Come le hanno presentato il personaggio?

«E’ un ruolo abbastanza complicato, ha tante cose per la testa, ha una patologia particolare e si sente sbagliata, incompresa. All’inizio del film è un groviglio di sensazioni da cui non riesce a districarsi e quindi scapperà dal luogo chiamato casa, chiamato famiglia. Ammetto che ignoravo l’esistenza dell’amusica, è stato pauroso: ho cercato di essere rispettosa nel raccontare malattia che non mi appartiene, ho provato a trasporre altre sensazioni, come quella di essere diverse, non capite… Abbiamo provato con Marescotti a trovare qualcuno che ne soffrisse ma abbiamo solo trovato un uomo la cui compagna aveva l’amusia, ma purtroppo non è più tra noi: lui ci ha riportato alcune cose, ma non è lo stesso. Poi io adoro ascoltare musica… è servita tutta la mia immaginazione, la mia empatia».
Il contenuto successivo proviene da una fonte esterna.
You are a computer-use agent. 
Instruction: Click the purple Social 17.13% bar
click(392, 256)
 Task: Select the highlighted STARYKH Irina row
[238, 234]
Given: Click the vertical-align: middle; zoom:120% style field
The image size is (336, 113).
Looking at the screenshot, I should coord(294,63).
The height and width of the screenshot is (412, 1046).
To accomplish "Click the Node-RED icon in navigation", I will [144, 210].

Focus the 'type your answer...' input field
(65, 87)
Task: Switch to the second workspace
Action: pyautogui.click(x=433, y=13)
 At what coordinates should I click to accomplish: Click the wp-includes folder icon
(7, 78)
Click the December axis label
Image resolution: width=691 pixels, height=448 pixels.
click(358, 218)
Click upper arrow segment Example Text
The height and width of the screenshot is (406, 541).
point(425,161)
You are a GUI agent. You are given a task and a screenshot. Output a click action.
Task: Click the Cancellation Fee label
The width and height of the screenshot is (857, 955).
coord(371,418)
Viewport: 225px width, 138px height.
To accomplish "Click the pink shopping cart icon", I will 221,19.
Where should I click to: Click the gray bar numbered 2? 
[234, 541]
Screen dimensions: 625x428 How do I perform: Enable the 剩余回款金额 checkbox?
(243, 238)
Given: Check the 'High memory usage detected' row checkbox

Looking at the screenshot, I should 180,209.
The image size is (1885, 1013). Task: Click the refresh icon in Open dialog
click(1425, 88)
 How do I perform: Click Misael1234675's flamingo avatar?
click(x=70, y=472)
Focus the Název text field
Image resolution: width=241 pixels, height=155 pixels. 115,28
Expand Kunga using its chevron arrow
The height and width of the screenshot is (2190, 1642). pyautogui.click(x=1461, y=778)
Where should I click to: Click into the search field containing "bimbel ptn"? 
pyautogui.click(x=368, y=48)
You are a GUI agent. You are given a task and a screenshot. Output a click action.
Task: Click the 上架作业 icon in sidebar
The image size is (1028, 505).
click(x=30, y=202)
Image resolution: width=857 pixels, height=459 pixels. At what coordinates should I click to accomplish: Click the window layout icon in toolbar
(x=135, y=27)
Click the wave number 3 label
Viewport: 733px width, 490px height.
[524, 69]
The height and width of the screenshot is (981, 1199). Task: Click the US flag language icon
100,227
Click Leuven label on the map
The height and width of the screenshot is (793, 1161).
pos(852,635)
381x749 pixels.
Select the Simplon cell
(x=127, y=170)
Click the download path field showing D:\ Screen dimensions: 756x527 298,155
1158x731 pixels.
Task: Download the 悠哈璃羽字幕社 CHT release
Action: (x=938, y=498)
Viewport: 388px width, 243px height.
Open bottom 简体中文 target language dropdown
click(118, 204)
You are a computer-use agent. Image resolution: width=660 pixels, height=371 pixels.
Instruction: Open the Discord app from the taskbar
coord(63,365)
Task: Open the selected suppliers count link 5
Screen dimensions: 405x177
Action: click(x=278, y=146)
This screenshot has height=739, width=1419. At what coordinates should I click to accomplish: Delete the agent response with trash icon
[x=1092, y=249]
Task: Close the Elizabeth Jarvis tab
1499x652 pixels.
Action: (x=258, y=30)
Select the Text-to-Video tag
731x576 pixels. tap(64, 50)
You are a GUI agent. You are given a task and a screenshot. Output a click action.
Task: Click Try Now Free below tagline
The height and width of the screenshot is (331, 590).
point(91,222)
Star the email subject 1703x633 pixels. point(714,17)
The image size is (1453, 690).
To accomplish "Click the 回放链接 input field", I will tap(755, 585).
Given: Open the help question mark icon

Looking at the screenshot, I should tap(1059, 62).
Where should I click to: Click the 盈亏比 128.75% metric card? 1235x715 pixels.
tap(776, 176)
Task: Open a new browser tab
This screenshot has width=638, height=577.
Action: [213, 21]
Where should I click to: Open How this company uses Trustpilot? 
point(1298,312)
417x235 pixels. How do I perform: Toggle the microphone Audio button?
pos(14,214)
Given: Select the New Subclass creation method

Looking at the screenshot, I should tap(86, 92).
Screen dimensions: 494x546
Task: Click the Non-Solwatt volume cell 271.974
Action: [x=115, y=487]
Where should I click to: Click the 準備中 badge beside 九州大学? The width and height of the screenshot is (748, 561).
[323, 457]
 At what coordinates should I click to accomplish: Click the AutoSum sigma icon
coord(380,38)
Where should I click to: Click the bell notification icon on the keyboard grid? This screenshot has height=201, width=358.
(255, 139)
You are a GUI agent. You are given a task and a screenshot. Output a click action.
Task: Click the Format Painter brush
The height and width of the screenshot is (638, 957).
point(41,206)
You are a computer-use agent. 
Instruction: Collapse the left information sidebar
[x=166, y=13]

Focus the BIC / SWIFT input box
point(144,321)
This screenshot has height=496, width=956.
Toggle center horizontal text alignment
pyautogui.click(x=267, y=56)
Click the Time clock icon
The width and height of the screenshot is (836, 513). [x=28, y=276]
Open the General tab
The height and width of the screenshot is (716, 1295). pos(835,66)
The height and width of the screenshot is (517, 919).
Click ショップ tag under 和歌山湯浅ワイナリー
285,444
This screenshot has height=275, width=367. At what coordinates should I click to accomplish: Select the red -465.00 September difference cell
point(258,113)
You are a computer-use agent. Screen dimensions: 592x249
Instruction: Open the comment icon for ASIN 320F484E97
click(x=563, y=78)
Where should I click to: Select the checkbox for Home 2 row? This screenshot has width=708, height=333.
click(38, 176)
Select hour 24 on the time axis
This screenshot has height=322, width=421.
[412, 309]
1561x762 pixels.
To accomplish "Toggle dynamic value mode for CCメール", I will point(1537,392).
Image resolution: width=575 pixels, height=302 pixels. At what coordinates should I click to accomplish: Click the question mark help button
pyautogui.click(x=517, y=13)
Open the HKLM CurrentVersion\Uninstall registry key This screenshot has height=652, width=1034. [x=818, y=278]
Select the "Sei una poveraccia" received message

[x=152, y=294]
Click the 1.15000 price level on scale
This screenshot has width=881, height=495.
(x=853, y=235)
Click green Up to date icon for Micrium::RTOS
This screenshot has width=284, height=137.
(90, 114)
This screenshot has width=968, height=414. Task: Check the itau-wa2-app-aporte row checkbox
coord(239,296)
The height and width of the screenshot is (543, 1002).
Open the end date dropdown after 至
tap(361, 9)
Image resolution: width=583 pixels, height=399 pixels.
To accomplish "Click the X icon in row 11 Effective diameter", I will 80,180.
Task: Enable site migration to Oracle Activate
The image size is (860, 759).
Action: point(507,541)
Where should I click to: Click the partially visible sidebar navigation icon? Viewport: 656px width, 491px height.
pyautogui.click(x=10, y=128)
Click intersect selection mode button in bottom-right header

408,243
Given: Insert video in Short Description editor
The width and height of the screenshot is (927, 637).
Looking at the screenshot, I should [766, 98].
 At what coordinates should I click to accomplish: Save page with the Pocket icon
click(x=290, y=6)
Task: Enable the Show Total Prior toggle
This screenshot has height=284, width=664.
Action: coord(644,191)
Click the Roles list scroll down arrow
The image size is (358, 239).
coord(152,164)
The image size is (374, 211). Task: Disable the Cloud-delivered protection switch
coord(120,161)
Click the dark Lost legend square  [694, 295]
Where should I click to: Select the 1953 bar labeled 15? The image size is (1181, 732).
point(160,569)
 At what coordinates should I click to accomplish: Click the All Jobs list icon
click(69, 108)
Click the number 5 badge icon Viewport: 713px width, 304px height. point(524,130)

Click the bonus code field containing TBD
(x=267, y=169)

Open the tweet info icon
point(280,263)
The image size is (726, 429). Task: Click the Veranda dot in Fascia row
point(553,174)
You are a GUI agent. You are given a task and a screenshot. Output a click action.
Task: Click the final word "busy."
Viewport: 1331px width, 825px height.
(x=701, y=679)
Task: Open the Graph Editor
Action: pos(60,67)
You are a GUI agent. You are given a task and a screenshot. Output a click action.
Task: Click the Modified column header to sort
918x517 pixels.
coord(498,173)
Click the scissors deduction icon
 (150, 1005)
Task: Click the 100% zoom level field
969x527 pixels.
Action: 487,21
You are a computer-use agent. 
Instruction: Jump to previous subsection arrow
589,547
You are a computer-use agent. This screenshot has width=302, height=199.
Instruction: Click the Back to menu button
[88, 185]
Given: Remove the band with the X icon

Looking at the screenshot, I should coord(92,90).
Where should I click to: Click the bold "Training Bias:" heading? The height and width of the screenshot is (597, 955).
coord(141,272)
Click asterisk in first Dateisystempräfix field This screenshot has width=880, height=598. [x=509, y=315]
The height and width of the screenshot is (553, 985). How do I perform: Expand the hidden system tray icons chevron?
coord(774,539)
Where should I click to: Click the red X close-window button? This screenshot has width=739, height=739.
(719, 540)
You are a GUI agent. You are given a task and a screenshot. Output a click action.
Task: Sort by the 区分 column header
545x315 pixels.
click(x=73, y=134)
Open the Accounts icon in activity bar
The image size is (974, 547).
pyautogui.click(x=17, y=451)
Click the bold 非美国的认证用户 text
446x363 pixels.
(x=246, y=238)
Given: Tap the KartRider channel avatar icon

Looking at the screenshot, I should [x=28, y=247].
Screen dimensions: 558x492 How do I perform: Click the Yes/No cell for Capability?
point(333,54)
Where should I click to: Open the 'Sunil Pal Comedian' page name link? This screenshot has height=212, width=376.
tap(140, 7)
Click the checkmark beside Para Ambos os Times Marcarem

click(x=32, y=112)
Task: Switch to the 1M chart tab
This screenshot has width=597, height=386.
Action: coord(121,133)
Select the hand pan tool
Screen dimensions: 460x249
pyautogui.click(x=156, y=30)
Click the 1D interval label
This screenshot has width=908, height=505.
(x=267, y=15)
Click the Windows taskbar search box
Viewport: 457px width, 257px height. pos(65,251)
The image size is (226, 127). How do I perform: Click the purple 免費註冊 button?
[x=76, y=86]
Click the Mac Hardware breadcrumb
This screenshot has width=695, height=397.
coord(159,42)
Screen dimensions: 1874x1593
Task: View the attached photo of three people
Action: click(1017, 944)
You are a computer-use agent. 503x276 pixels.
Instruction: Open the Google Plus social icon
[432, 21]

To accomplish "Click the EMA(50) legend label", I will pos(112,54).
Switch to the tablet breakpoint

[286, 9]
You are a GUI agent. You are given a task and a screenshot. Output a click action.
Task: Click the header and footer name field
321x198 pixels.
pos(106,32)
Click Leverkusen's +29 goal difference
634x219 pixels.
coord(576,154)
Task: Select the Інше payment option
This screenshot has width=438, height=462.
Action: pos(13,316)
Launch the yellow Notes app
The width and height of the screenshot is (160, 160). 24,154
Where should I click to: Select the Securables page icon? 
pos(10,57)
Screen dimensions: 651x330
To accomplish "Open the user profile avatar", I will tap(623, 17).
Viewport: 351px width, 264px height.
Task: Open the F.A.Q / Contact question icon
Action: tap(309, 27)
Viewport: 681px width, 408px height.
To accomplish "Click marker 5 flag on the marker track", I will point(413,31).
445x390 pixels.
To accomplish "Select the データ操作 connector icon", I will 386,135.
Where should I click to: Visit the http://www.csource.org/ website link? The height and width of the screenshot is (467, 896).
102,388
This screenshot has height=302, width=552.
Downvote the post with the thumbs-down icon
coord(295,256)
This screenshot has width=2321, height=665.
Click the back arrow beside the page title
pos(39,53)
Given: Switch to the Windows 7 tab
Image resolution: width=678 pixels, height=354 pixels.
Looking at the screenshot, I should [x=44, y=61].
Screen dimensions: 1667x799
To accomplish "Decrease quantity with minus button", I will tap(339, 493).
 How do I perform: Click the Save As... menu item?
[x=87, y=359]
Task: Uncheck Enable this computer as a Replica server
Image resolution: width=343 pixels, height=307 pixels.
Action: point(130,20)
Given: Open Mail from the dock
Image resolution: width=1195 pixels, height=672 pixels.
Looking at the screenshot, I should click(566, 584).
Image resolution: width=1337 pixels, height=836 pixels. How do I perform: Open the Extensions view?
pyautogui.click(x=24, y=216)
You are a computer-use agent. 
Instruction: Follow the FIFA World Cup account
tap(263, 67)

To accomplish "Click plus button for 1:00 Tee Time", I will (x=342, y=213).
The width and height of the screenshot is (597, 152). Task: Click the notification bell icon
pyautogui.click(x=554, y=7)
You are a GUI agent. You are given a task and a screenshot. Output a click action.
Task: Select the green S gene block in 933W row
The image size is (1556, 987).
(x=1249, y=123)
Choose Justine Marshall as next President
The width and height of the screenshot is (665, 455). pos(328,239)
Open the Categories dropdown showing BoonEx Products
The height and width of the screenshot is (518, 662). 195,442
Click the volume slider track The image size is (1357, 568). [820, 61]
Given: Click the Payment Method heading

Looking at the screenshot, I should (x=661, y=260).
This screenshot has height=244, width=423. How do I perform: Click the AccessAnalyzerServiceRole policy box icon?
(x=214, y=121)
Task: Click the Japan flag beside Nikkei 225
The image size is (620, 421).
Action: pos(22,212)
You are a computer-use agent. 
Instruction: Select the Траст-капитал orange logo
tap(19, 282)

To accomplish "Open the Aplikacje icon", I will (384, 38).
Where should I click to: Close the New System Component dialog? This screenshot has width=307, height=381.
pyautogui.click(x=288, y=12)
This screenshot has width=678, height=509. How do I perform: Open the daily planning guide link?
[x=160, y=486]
Come è stato dividere il set con un mito come Fanny Ardant?

«Molto emozionante, accanto a lei mi sentivo molto molto piccola. Ma è una sensazione che mi piace avere: ho provato sul set a rubare tutto da lei, a guardare e ascoltare cosa faceva, come si comportava. Lei ha una spontaneità unica, che mi faceva dire “va beh, come è diretta e semplice…”: ma a guardare da vicino scopri che è molto più di così! Ancora nei giorni scorsi, alla presentazione al Bif&st, ero in soggezione con lei: sono una fan emozionata».

Che sensazione si prova a rivedersi sullo schermo e a essere riconosciuta?

«Essere riconosciuta non proprio, non mi capita ancora direi! Rivedersi è strano, ci si guarda e quasi non ci si riconosce, mi piace molto come sensazione. Io amo soprattutto il lavoro prima, quello che faccio in prima persona: amo recitare, fare i film, andare sui set, ancora non ci credo che lo sto facendo davvero, sono sempre molto emozionata, sempre. Riguardarsi aiuta, i film hanno una loro vita esterna: sul set di “America Latina” Elio Germano, vedendomi spaventatissima, che siamo solo un piccolo ingranaggio di una macchina più grande. Ero appena nata cinematograficamente, mi ha aiutato moltissimo».

In pochi anni ha già lavorato con alcuni dei più grandi: come è stato essere Beatrice nel “Dante” di Pupi Avati?

«L’incontro con Avati è stato un regalo enorme, non mi sarei aspettata di poter avere con lui un vero scambio, lui ti fa appassiona con le sue passioni! Il lavoro su Beatrice è stato un vero innamoramento di lei da parte mia. Il film vuole rendere tutto totalmente umano, farlo percepire al pubblico come qualcosa di veramente accaduto, di vicino a noi. E’ stato bello scoprire sul set come l’amore – anche quello non ricambiato – sia speciale, ci siamo emozionati più volte lavorando. E’ stato bellissimo, Pupi continuava a chiamarmi Beatrice, “la mia Beatrice”… sono molto fiera».

Andando ancora indietro nel tempo, ha avuto un esordio non banale con i fratelli D’Innocenzo e il loro “America latina”.

«E’ stato quasi un trauma quando mi dissero sei tu, ti abbiamo scelta, e tuo papà nel film sarà Elio Germano! Non lo dico per piaggeria, è il mio attore preferito italiano, recitare accanto a lui è stato speciale. E poi i D’innocenzo sono stati i miei primi maestri nel cinema, li ammiro molto: sono un grande dono, non solo per me ma per tutto il settore».

Oltre ad “Amusia”, è nei cinema italiani anche con “Quando” di Walter Veltroni, in cui ha un piccolo ruolo.

«Sì, una piccola parte ma è stato molto divertente partecipare, ho dei bellissimi ricordi. Veltroni insegna la storia, non solo il cinema: ho ricevuto grandi insegnamenti, da tanti punti di vista».

Dove potremo vederla prossimamente?

«Ho lavorato sulla prima serie dei fratelli D’Innocenzo, “Dostoevskij”, che si vedrà solo nel 2024. E poi ci sono un po’ di progetti in pentola di cui non posso ancora parlare: per fortuna non mi fermo, sono contenta di poter lavorare, spero di non deludere!».